Que dire d’un marathon ? La plupart d’entre vous connaissez sans doute la fameuse histoire du messager grec Philipidès.

A mes yeux, le marathon est une épreuve mythique, une distance difficile à maîtriser, un équilibre subtil entre vitesse et endurance.

Le déficit en glycogène, le fameux mur, des défaillances fulgurantes arrivant même aux meilleurs de la discipline, tout cela contribue à la légende du MARATHON.

Cette distance (qui couronne l’athlète le plus endurant et fort mentalement) et le 100m (qui couronne l’athlète le plus rapide) sont d’ailleurs les 2 épreuves les plus attendues lors des Championnats du monde et même des JO.

Je vous laisse à présent découvrir un magnifique récit relatant les belles aventures d’un formidable athlète persévérant et méritant, Filippo Pisano.

 

Stephane Heiniger

 

 

 

« Le début d’une histoire ce n’est jamais le début.

Le début commence toujours bien à l’avance de ce qu’il est possible d’observer. »

 

Pour atteindre un objectif vous n’avez pas besoin que du talent, la part d’abnégation, de persévérance, de force mentale, de rigueur physique et psychologique, la volonté de se surpasser et d’assumer la défaite sont des éléments tout aussi importants que le talent.

A parité de talent ce qui fera la différence ça ne sera pas le talent que vous avez mais la rage de vous surpasser, de vous découvrir et de vous émerveiller de vos possibilités.

 

Il y a maintenant deux semaines que j’ai fini mon troisième marathon sur route et le temps est venu de faire une introspection de cette dernière aventure de l’année 2020.

 

Je vous préviens, ça ne va pas être court, soit vous zappez, soit installez-vous confortablement.
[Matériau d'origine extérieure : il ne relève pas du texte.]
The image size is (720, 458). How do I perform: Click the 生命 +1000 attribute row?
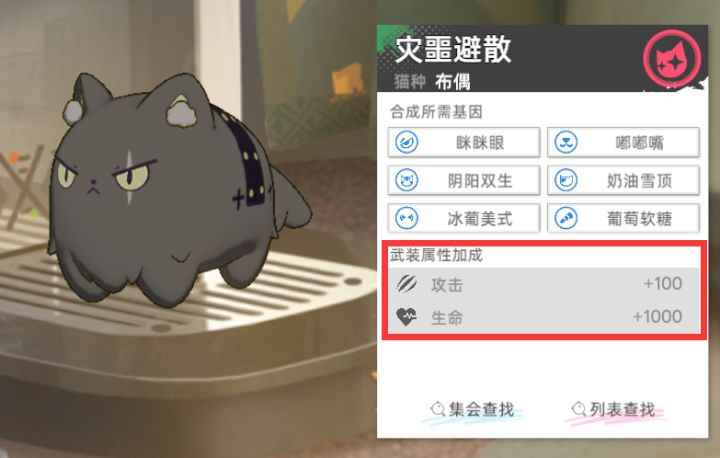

Les morceaux de musique qui raisonnaient dans ma tête le jour de la course m’ont accompagné pour l’écriture de ce récit, je vous les dévoile.
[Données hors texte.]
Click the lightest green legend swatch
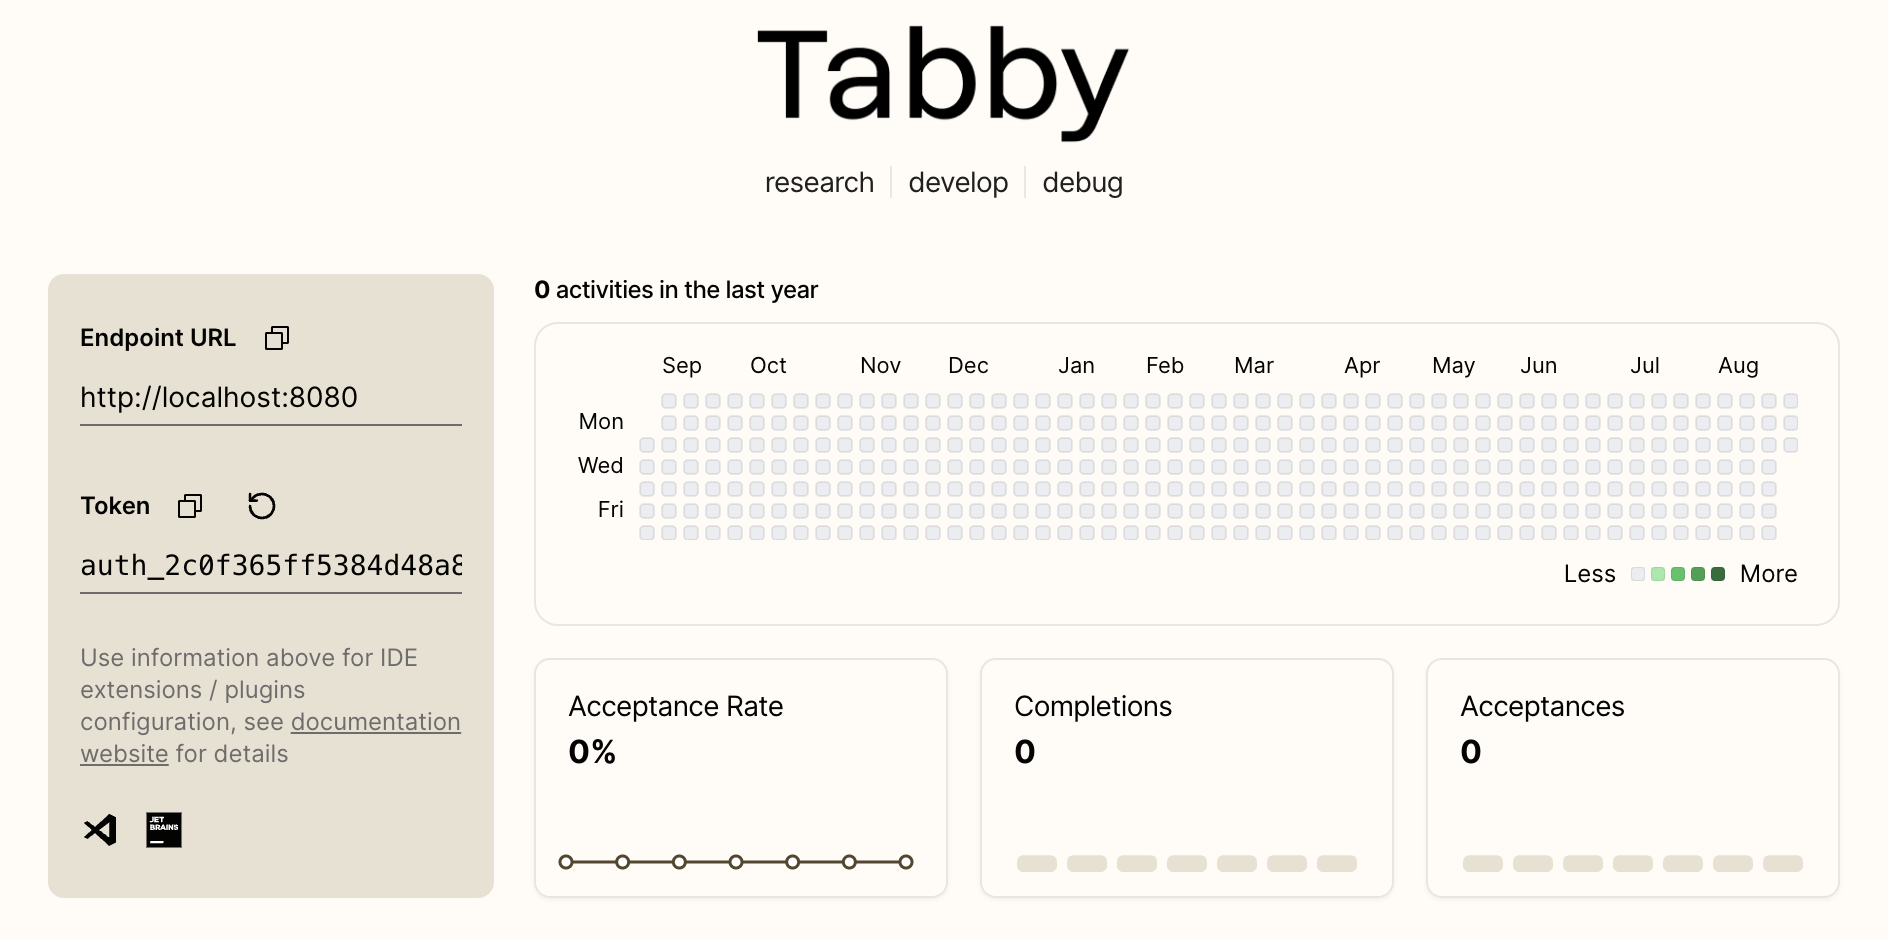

Ludovico Einaudi, Lady Labyrinth, puis poursuivez avec Nightbook 1, au royal Albert de Londres, vous devriez trouver ca sur YouTube.

Bonne lecture.

 

Filippo Pisano

 

 

5 novembre 2017

 

« Je lève les yeux au ciel et mon regard est capté par les feuilles rouges qui virevoltent dans le ciel brumeux de cette matinée Newyorkaise, la pluie tombe en fines gouttelettes depuis une heure déjà et il ne fais pas trop chaud pour courir en liquette.

Ça fait un moment que suis en train de souffrir, on m’avait parlé du mur du 37éme mais à partir du 25éme kilomètre mes jambes ont commencé à se durcir.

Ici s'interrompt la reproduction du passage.